In the records below, reproduce exactly the lines from the one containing "Task: Open Image Backup Restore task" through the one containing "You are a computer-use", both included, and omit the pictures.

## Records for this task
--- START ---

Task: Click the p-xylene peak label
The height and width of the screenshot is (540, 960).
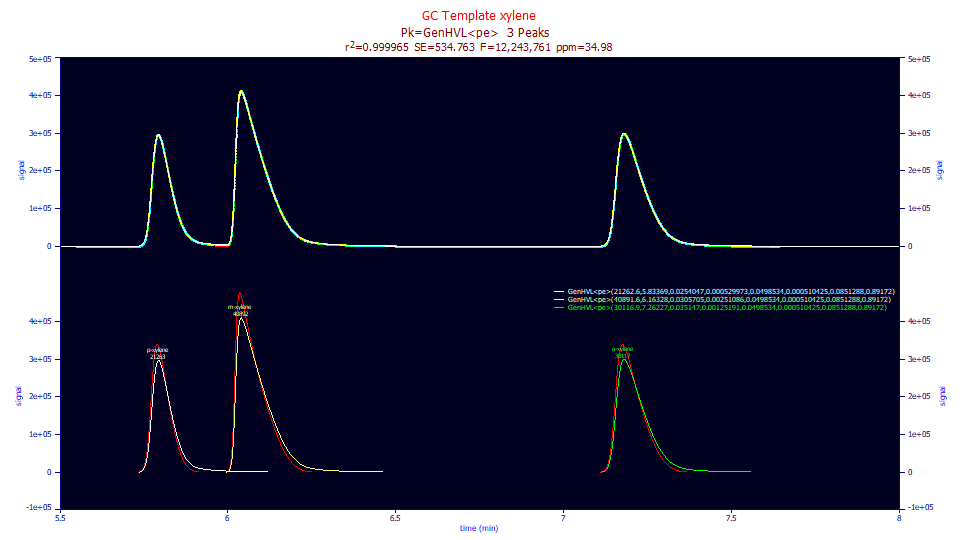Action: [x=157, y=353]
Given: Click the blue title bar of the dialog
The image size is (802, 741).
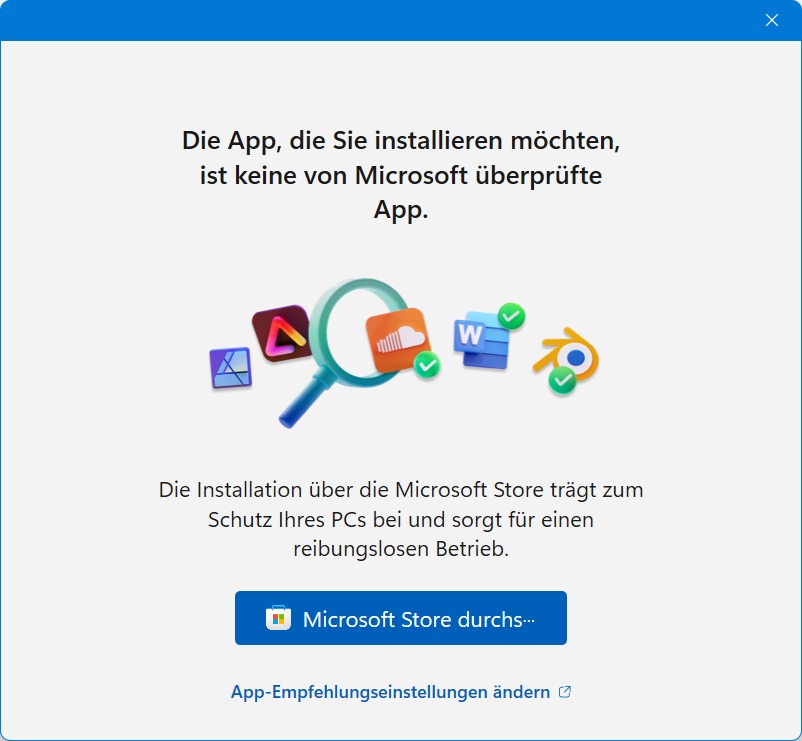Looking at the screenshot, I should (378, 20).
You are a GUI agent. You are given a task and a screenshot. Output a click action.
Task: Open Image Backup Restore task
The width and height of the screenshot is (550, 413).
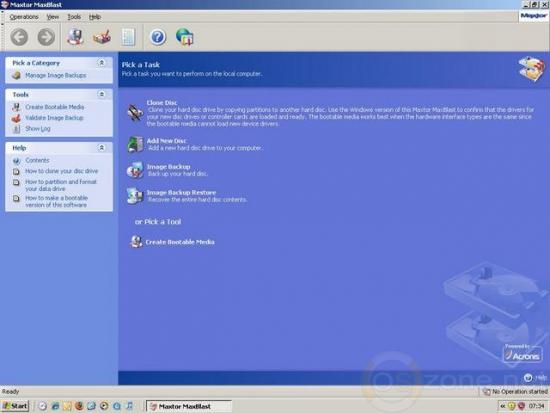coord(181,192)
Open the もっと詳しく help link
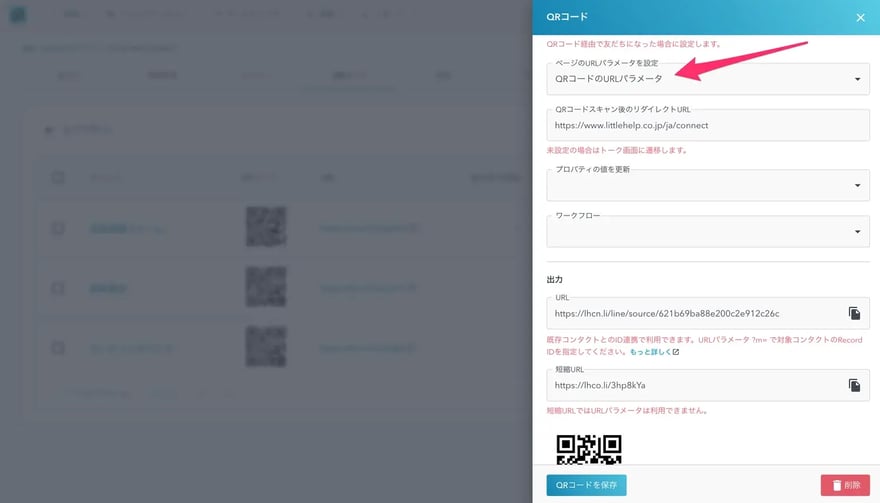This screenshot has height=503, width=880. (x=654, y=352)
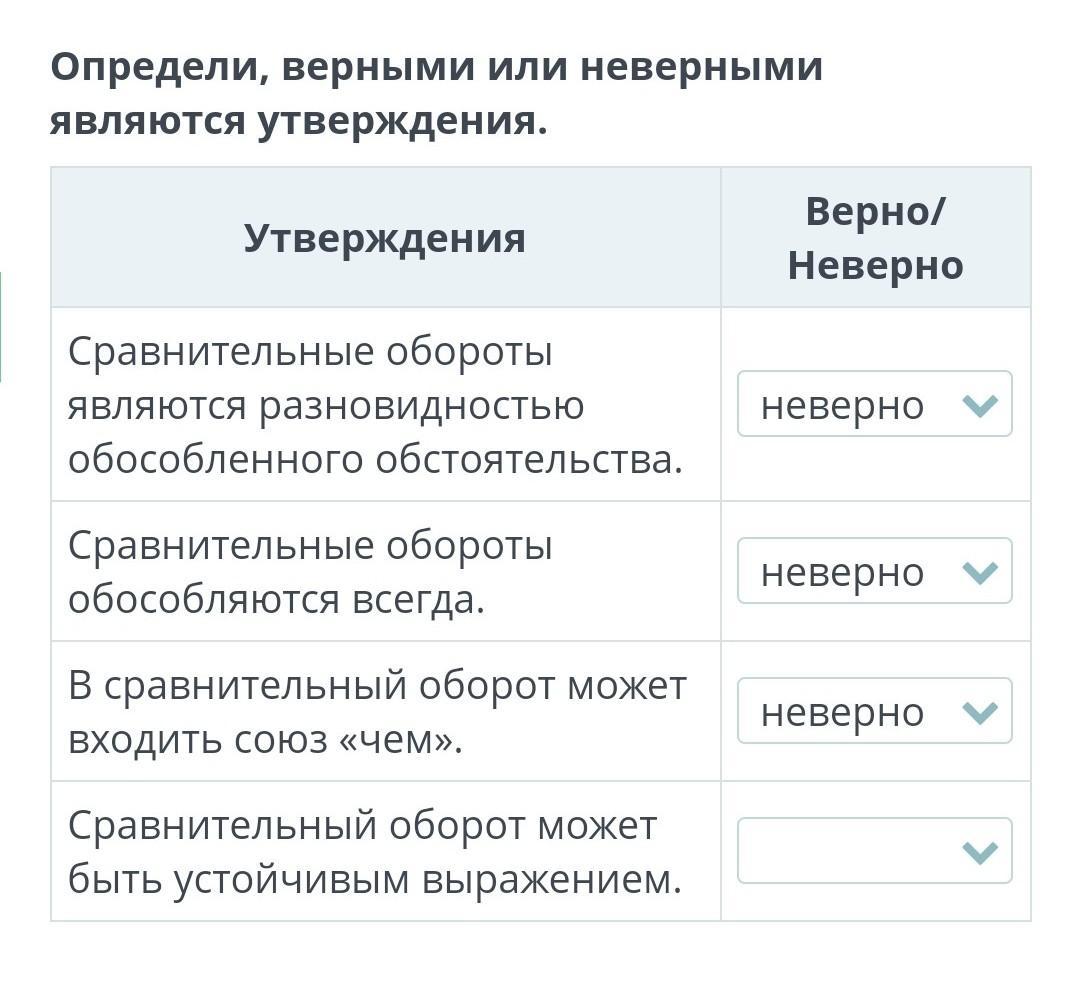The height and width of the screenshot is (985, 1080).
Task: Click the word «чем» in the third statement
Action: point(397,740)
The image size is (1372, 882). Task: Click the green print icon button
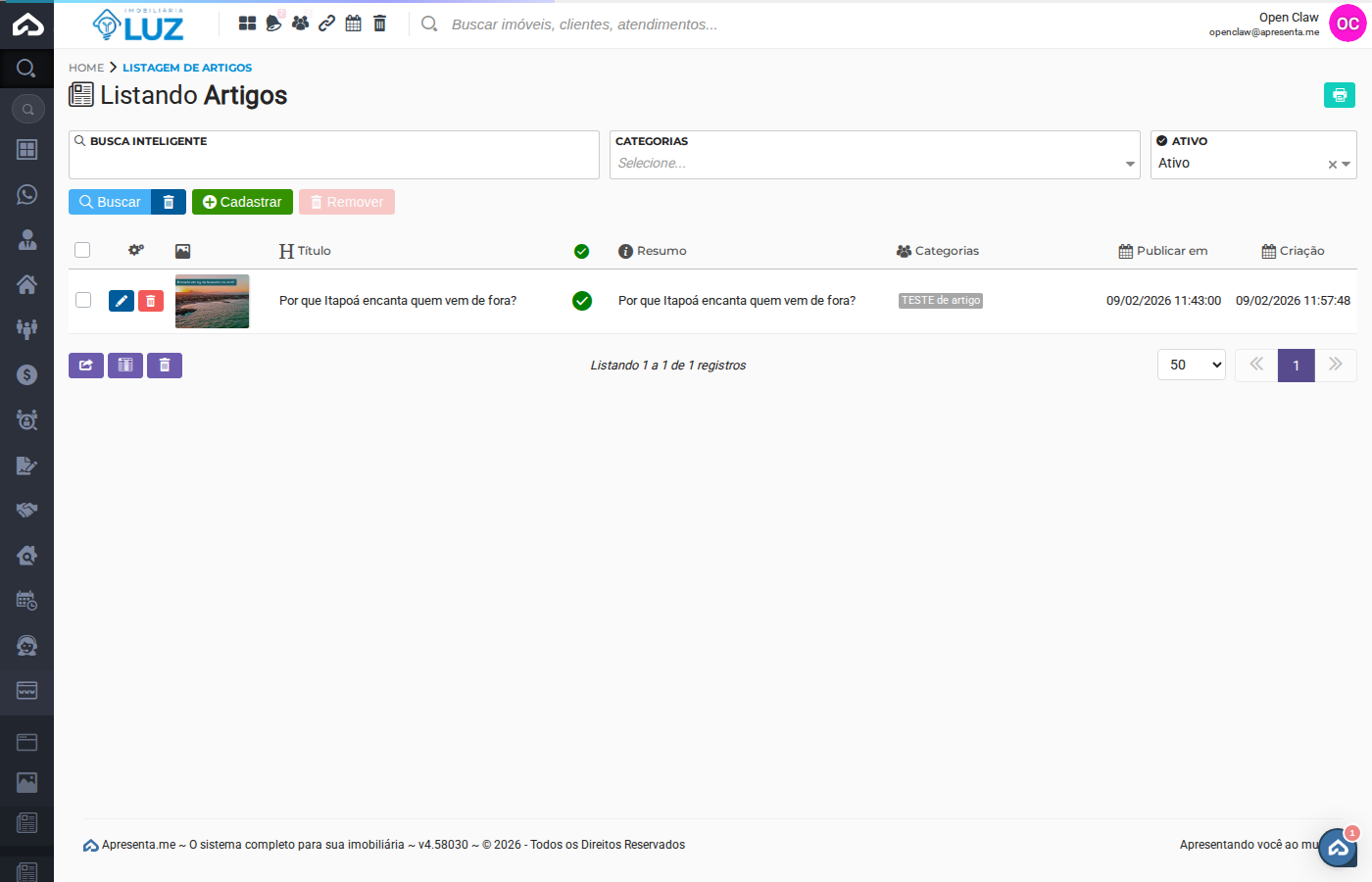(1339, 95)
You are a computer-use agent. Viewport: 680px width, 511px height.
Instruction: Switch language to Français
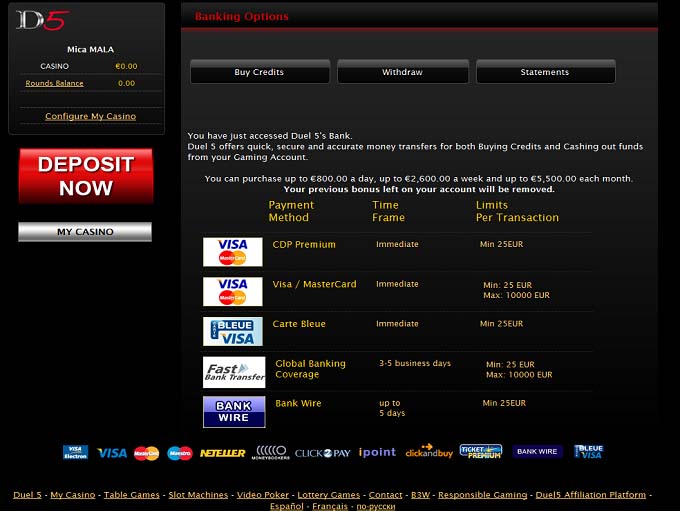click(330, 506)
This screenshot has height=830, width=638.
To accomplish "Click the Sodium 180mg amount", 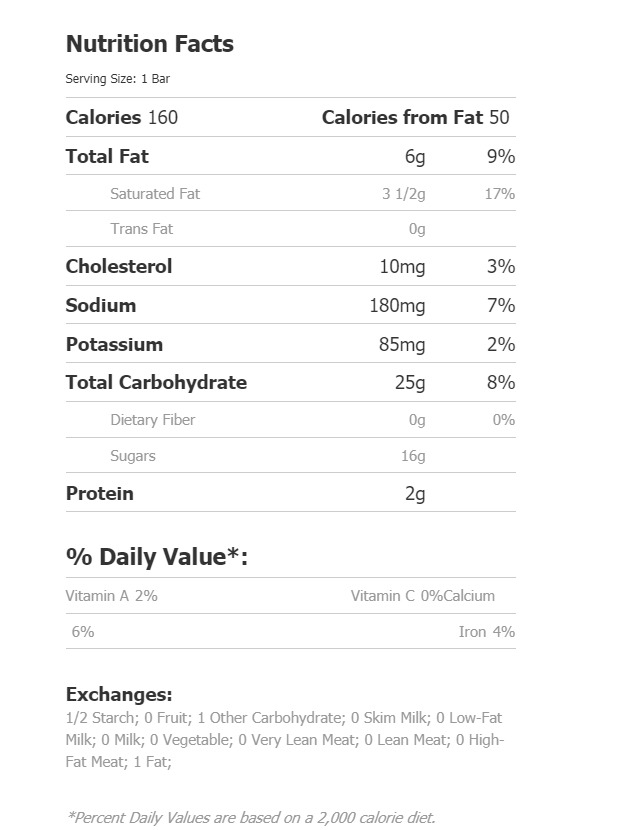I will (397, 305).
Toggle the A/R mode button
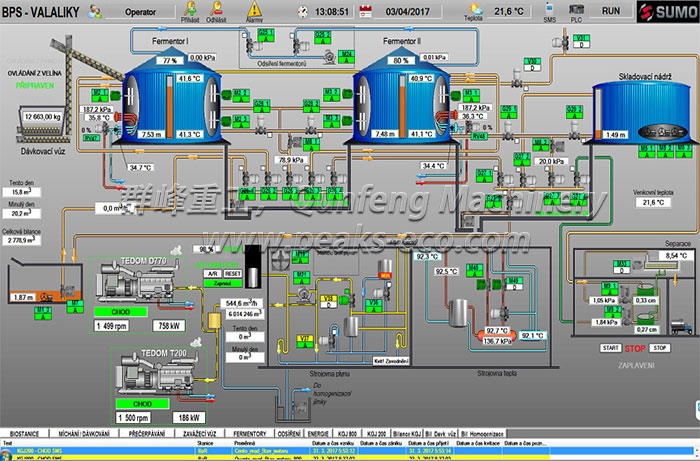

--- END ---

## Answer box
Task: Open Image Backup Restore task
The width and height of the screenshot is (550, 413).
coord(181,192)
Open the もっと詳しく help link
This screenshot has height=503, width=880. (x=654, y=352)
The height and width of the screenshot is (985, 1080).
Task: Click the word «чем» in the third statement
Action: point(397,740)
The image size is (1372, 882). Task: Click the green print icon button
(1339, 95)
You are a computer-use agent. Viewport: 680px width, 511px height.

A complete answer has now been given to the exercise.